* [EXCERPT TO READ]:
— START —
The Indian boy, because he did not have influential friends to intercede for him and no paid attorney to present a plea for leniency to the court, was sentenced to McNeil’s Island for ten long years for doing that which his race does not consider particularly out of the way, while Mr Badger, who is thoroughly familiar with the laws of the land and knows the enormity of his crime, is sentenced to six months in the federal jail and find the sum of $750, which fine was immediately paid.

The people of the community cannot help but marvel at the inequality of the sentences and justly.

That’s a pretty remarkable bit of writing in 1916 Alaska. It’s true that the larger newspaper in Fairbanks, the Fairbanks Daily News, owned by W. F. “Wrong Font” Thompson, called the Fairbanks Citizen the “Garden Island Cesspool.” And it’s impossible to imagine Wrong Font saying anything like this. Even before he bought the Fairbanks Citizen in 1920.

Sadly, the problem Caskey identified in 1916 is still present in Alaska’s criminal justice system today.

But still, WC salutes this criticism of the casual racism of the day. In 2016, partially in response to Badger’s sordid history, Badger Road Elementary School was renamed. A point, however belated, too J.H. Caskey.

(WC acknowledges the work of Dermot Cole and the Fairbanks North Star Borough School District in assembling some of the facts behind Harry Badger.)
— END —
* [GOAL OF THE EXERCISE]:
List every person named in the passage about the Badger sentence. The lines after this passage are separate material with no connection to it.

* [DATA PROVIDED]:
— START —
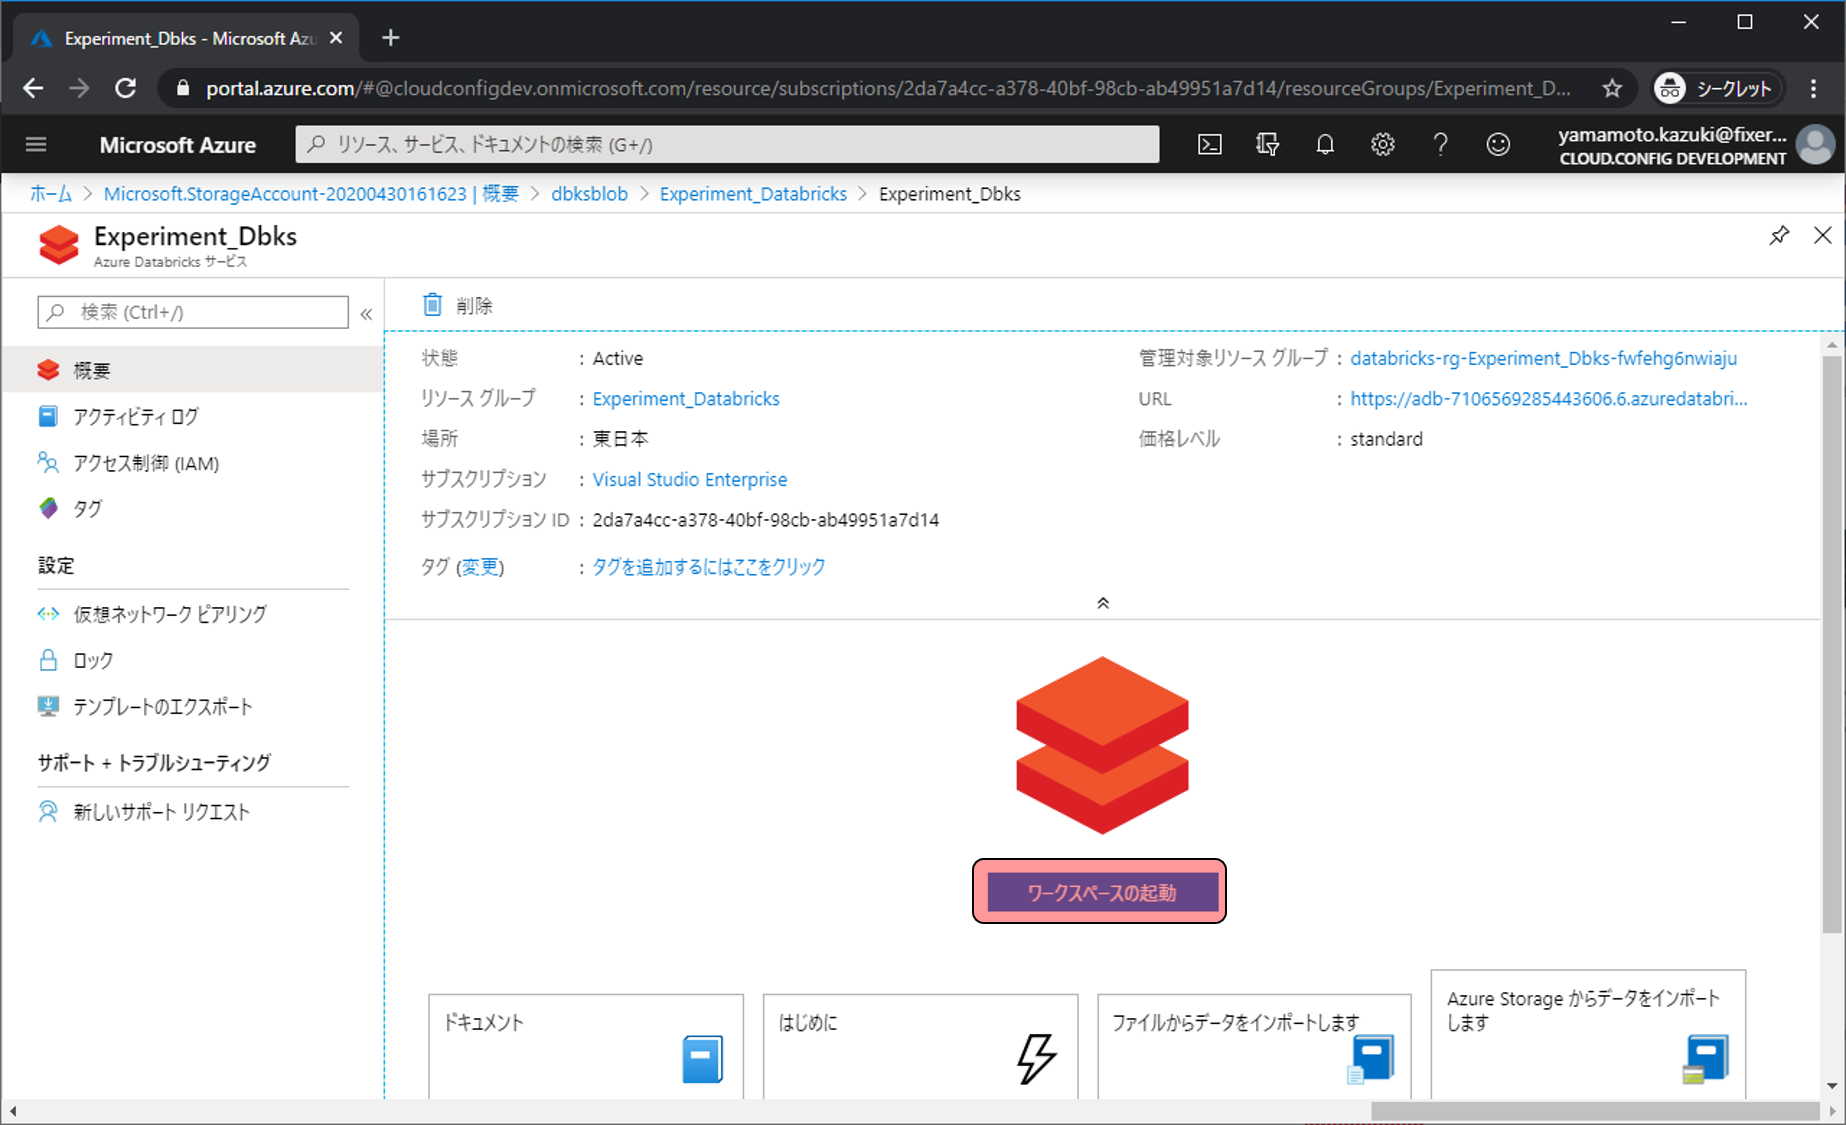Open portal settings gear
1846x1125 pixels.
[x=1382, y=145]
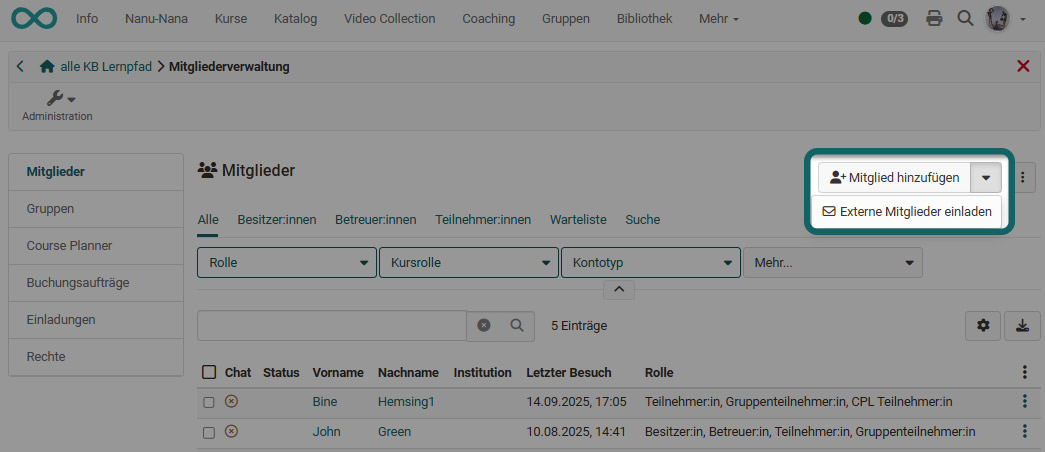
— END —
* [CORRECT RESPONSE]:
Harry Badger
W. F. "Wrong Font" Thompson
J.H. Caskey
Dermot Cole